Bei der logarithmischen Darstellung von Diagrammen handelt es sich um eine veränderte Skalierung der Achse(n),
bei welcher die Werte nicht einem linearen, sondern einem logarithmischen Schema folgen:
Für die Abstände zwischen den entlang der Achse aufgetragenen Werten gilt derselbe Multiplikator,
nicht die Vergrößerung um denselben Zahlenwert. Die logarithmische Darstellung wird vor allem dann verwendet,
wenn das Diagramm eine sehr große Bandbreite an Größenordnungen umfasst, d.h. wenn sowohl sehr kleine,
als auch sehr große Werte dargestellt werden sollen.

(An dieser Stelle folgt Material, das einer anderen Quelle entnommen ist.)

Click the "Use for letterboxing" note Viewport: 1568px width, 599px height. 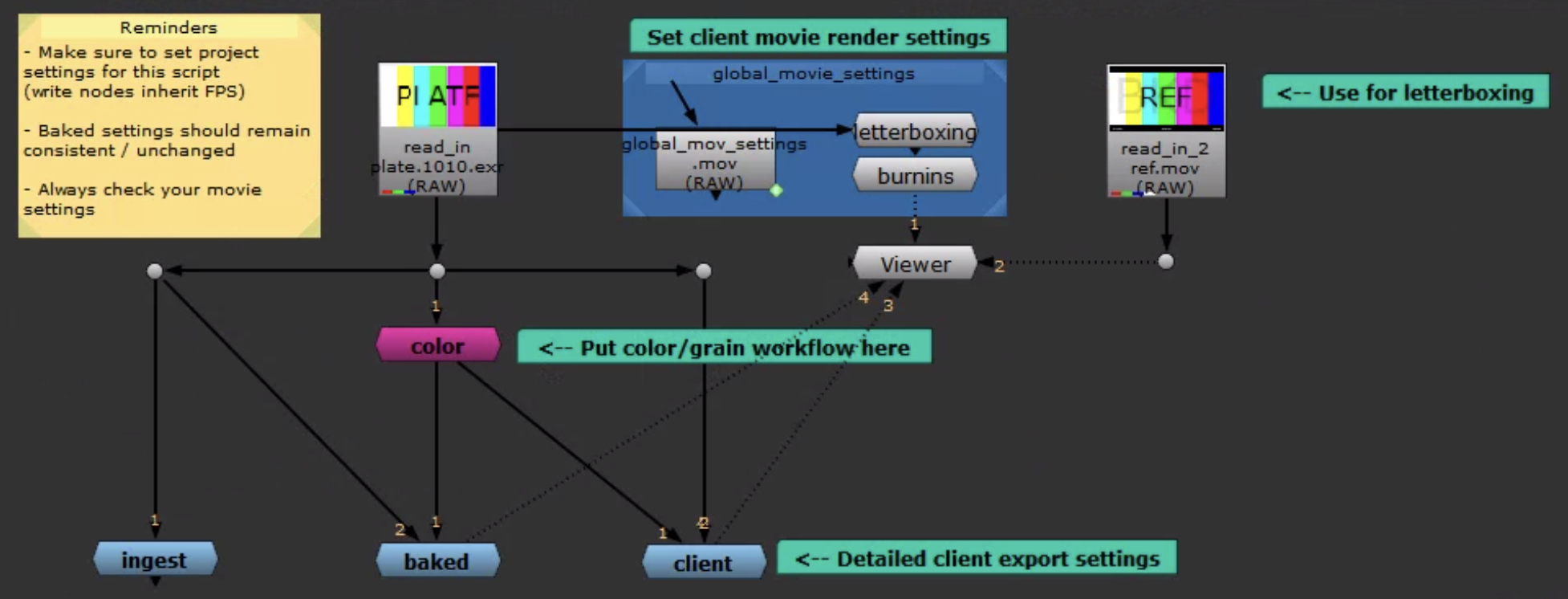pyautogui.click(x=1404, y=92)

Im vorliegenden Beispiel wird die durchschnittliche wöchentliche Übedauer
(es stehen zwei Antwortmöglichkeiten zur Auswahl: unter 0,5 und über 2 Stunden)

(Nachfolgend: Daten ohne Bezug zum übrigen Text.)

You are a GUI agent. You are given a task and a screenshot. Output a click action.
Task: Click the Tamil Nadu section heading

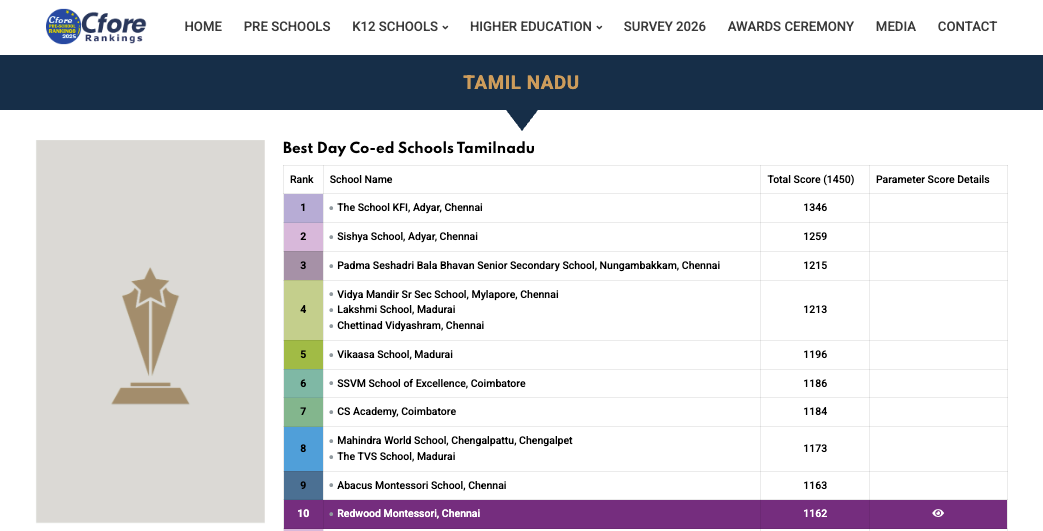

bezogen auf die Zugehörigkeit zur Unter-, Mittel- und Oberstufe betrachtet.
Bei der logarithmischen Darstellung der x-Achse, scheint beispielsweise der Unterschied zwischen der Anzahl der Schüler und SChülerinnen,
die über 2 Stunden pro Woche üben, und der Anzahl der weniger als 0,5 Stunden Übenden in der Oberstufe relativ gering zu sein.
Betrachten wir das selbe Diagramm mit linearer Darstellung der x-Achse, ist der Unterschied viel deutlicher.

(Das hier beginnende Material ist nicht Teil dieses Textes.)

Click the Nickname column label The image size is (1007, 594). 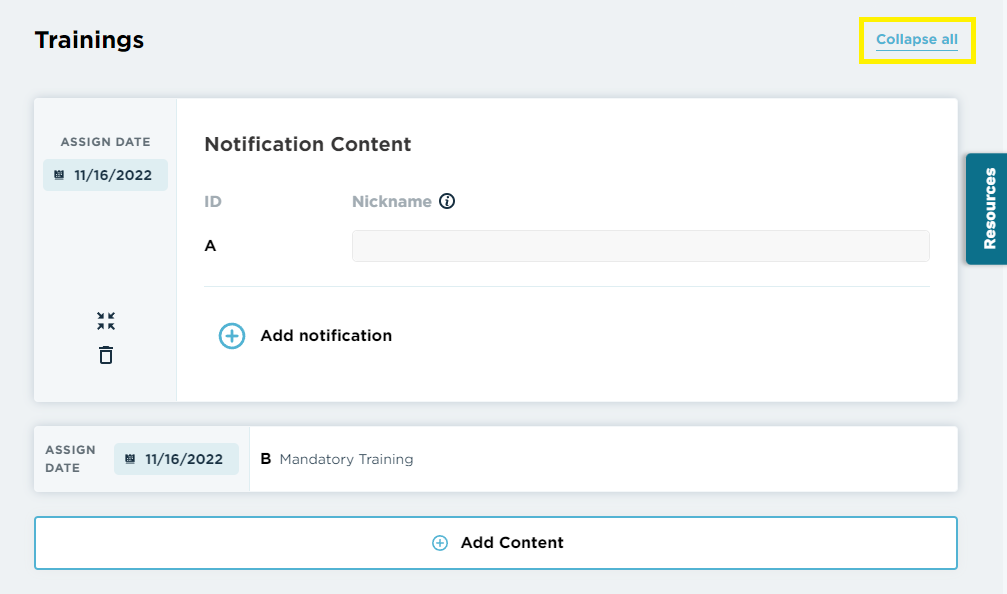tap(391, 201)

Durch eine logarithmische Darstellung kann also die graphische Darstellung irreführend gestaltet werden,
vorallem auch da sich viele üdieser Möglichkeit nicht bewusst sind.
Deshalb ist es wichtig, immer genau auf die Achsenbeschriftung zu achten, um keinem Fehlschluss zu unterliegen!